Objective
Arrange the records below as a Markdown table with the columns Row and Line. Give each non-blank line its own numbered row and leave out blank lines.

Excerpted records
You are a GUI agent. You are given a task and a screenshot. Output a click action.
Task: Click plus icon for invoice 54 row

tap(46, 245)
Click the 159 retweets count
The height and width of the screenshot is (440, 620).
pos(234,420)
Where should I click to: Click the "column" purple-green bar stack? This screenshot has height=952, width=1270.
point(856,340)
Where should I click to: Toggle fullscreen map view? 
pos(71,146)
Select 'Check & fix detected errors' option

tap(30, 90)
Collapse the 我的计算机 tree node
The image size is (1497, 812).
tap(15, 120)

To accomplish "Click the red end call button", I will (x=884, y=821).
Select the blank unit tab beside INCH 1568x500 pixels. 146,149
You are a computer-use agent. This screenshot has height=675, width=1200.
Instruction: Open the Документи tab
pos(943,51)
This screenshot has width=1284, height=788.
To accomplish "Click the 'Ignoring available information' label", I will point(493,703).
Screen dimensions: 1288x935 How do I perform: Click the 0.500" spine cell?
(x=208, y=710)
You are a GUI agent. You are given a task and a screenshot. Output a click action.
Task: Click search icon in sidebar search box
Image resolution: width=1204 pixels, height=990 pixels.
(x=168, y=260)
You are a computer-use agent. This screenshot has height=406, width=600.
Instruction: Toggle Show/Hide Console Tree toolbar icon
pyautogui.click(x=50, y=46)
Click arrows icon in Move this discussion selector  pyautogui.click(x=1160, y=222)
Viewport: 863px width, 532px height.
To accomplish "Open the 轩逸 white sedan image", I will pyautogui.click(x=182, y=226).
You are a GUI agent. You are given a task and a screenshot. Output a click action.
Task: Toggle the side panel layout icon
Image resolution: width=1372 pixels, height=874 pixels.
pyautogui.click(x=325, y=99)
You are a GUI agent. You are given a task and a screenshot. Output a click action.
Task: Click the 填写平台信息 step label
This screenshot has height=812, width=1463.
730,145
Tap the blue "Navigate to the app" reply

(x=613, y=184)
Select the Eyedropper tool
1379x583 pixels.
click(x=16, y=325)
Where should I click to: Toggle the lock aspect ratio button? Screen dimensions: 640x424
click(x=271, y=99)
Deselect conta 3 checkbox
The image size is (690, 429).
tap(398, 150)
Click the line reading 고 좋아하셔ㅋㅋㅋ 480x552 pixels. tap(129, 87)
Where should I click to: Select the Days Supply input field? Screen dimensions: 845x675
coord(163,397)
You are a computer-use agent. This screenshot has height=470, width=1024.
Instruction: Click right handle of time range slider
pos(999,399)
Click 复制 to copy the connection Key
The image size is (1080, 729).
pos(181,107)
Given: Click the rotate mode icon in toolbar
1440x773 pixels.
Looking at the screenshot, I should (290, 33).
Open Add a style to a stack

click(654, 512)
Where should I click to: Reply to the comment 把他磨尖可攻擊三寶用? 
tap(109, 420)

Reply
| Row | Line |
|---|---|
| 1 | You are a GUI agent. You are given a task and a screenshot. Output a click action. |
| 2 | Task: Click plus icon for invoice 54 row |
| 3 | tap(46, 245) |
| 4 | Click the 159 retweets count |
| 5 | The height and width of the screenshot is (440, 620). |
| 6 | pos(234,420) |
| 7 | Where should I click to: Click the "column" purple-green bar stack? This screenshot has height=952, width=1270. |
| 8 | point(856,340) |
| 9 | Where should I click to: Toggle fullscreen map view?  |
| 10 | pos(71,146) |
| 11 | Select 'Check & fix detected errors' option |
| 12 | tap(30, 90) |
| 13 | Collapse the 我的计算机 tree node |
| 14 | The image size is (1497, 812). |
| 15 | tap(15, 120) |
| 16 | To accomplish "Click the red end call button", I will (x=884, y=821). |
| 17 | Select the blank unit tab beside INCH 1568x500 pixels. 146,149 |
| 18 | You are a computer-use agent. This screenshot has height=675, width=1200. |
| 19 | Instruction: Open the Документи tab |
| 20 | pos(943,51) |
| 21 | This screenshot has width=1284, height=788. |
| 22 | To accomplish "Click the 'Ignoring available information' label", I will point(493,703). |
| 23 | Screen dimensions: 1288x935 How do I perform: Click the 0.500" spine cell? |
| 24 | (x=208, y=710) |
| 25 | You are a GUI agent. You are given a task and a screenshot. Output a click action. |
| 26 | Task: Click search icon in sidebar search box |
| 27 | Image resolution: width=1204 pixels, height=990 pixels. |
| 28 | (x=168, y=260) |
| 29 | You are a computer-use agent. This screenshot has height=406, width=600. |
| 30 | Instruction: Toggle Show/Hide Console Tree toolbar icon |
| 31 | pyautogui.click(x=50, y=46) |
| 32 | Click arrows icon in Move this discussion selector  pyautogui.click(x=1160, y=222) |
| 33 | Viewport: 863px width, 532px height. |
| 34 | To accomplish "Open the 轩逸 white sedan image", I will pyautogui.click(x=182, y=226). |
| 35 | You are a GUI agent. You are given a task and a screenshot. Output a click action. |
| 36 | Task: Toggle the side panel layout icon |
| 37 | Image resolution: width=1372 pixels, height=874 pixels. |
| 38 | pyautogui.click(x=325, y=99) |
| 39 | You are a GUI agent. You are given a task and a screenshot. Output a click action. |
| 40 | Task: Click the 填写平台信息 step label |
| 41 | This screenshot has height=812, width=1463. |
| 42 | 730,145 |
| 43 | Tap the blue "Navigate to the app" reply |
| 44 | (x=613, y=184) |
| 45 | Select the Eyedropper tool |
| 46 | 1379x583 pixels. |
| 47 | click(x=16, y=325) |
| 48 | Where should I click to: Toggle the lock aspect ratio button? Screen dimensions: 640x424 |
| 49 | click(x=271, y=99) |
| 50 | Deselect conta 3 checkbox |
| 51 | The image size is (690, 429). |
| 52 | tap(398, 150) |
| 53 | Click the line reading 고 좋아하셔ㅋㅋㅋ 480x552 pixels. tap(129, 87) |
| 54 | Where should I click to: Select the Days Supply input field? Screen dimensions: 845x675 |
| 55 | coord(163,397) |
| 56 | You are a computer-use agent. This screenshot has height=470, width=1024. |
| 57 | Instruction: Click right handle of time range slider |
| 58 | pos(999,399) |
| 59 | Click 复制 to copy the connection Key |
| 60 | The image size is (1080, 729). |
| 61 | pos(181,107) |
| 62 | Given: Click the rotate mode icon in toolbar |
| 63 | 1440x773 pixels. |
| 64 | Looking at the screenshot, I should (290, 33). |
| 65 | Open Add a style to a stack |
| 66 | click(654, 512) |
| 67 | Where should I click to: Reply to the comment 把他磨尖可攻擊三寶用?  |
| 68 | tap(109, 420) |